Someone on the fediverse shared a link to everest pipkin's massive "Open source, experimental, and tiny tools roundup", and I decided to go down the list and talk about the ones we've touched.

Firstly, the ones we've actually tried to make something - or even succeeded at making something - with:

  • Bitsy: Pixel art walking-simulator-esque game engine. Very good set of constraints for our own inspiration purposes. Documentation is lacking in our experience, but if you are doing what it does best (an interactive experience where you move from pixel art screen to pixel art screen interacting with points of interest and reading corresponding bits of text), it makes it very easy to make and share games. We've published two: A memory of a library and A small packet.
  • Twine: The classic choice-based interactive fiction game engine. Constraints are pretty broad, although it defines a pretty good standard style that's basically an electronic gamebook a la Choose Your Own Adventure or Endless Quest. Very good documentation. I don't think we've ever actually finished anything with this (game books are implicitly book-length, and we struggle with completing projects at that scale), but we know folks who have; a lot of people find it very accessible.
  • Inform: The classic parser-based interactive fiction game engine. Constraints didn't feel particularly inspiring when we tried Inform 7 ages ago, but the documentation worked well for us. Again, we didn't finish anything; it has that same problem of scale as Twine, but the interface is more programmerish.
  • PICO-8: The most popular fantasy console, a low-res, lightweight Lua-ish dev environment. Excellent constraints for our own inspiration purposes on all levels: graphics, sound, and computation. (The way we put it: you can do anything, but not very much of it.) Good documentation, albeit with a few frustrating gaps. Definitely the creative tool we've used most, although everything we've finished has been pretty small scale; actually, we do a lot more writing of music in PICO-8 than anything else lately. We've occasionally posted said music to the #PicoBatMusic tag on our fediverse account; leaving out a janky tech demo we made for a game jam, we've made Rain Gif (an art cart we're really proud of) and Driftself (a depressing autobiographical kinetic essay on race).

################

TASK REQUIREMENTS:
1 – Answer these from the post on creative tools:
(a) Which two games made with Bitsy have been published?
(b) Which version of Inform was tried?
(c) Under what tag has music made in PICO-8 been posted?
2 – List every finished work that the post on creative tools names by title.
3 – Output the part of the post on creative tools that opens with the words containing "Someone on the" and closes with "ones we've touched.".
The records after the post on creative tools play no part in this.

################

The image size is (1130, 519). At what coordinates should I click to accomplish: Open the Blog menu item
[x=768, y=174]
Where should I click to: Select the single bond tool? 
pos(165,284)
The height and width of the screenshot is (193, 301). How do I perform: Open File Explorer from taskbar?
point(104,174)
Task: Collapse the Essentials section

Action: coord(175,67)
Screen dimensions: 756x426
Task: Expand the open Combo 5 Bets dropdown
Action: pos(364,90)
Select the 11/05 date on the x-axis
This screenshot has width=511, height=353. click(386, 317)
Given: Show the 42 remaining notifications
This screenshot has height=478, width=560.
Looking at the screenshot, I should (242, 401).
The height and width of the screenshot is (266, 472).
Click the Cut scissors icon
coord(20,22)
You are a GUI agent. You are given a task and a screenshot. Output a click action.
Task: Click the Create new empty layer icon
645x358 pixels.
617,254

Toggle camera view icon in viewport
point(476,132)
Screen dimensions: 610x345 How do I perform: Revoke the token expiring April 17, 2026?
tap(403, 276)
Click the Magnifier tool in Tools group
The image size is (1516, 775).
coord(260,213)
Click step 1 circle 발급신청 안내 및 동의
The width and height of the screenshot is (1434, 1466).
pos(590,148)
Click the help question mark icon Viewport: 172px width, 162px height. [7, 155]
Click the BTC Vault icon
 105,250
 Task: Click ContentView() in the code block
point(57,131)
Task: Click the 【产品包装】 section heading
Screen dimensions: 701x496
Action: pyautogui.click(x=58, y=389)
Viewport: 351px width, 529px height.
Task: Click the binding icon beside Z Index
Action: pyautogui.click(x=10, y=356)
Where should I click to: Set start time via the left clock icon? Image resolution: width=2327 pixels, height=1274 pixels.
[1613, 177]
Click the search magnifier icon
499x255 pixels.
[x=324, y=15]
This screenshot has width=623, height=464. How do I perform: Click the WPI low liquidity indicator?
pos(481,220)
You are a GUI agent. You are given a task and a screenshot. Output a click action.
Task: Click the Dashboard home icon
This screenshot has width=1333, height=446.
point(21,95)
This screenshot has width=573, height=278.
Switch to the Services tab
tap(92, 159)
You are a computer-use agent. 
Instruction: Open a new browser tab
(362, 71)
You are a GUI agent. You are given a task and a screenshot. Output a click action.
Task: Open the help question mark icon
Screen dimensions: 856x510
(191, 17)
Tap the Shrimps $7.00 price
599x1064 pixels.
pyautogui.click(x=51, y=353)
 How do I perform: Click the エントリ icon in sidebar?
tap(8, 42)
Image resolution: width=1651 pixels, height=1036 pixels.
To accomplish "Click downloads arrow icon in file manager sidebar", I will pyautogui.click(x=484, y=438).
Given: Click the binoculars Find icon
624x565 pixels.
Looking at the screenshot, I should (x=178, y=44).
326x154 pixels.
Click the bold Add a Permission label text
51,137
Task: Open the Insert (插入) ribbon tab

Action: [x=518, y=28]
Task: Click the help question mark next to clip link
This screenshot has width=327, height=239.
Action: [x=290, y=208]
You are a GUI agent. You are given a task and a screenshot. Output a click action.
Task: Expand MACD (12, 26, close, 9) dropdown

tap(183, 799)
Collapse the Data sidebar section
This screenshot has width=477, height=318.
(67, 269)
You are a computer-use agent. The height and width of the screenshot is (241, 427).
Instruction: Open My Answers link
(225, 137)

################

THE SOLUTIONS:
1 –
(a) A memory of a library and A small packet
(b) Inform 7
(c) #PicoBatMusic

2 –
A memory of a library
A small packet
Rain Gif
Driftself

3 –
Someone on the fediverse shared a link to everest pipkin's massive "Open source, experimental, and tiny tools roundup", and I decided to go down the list and talk about the ones we've touched.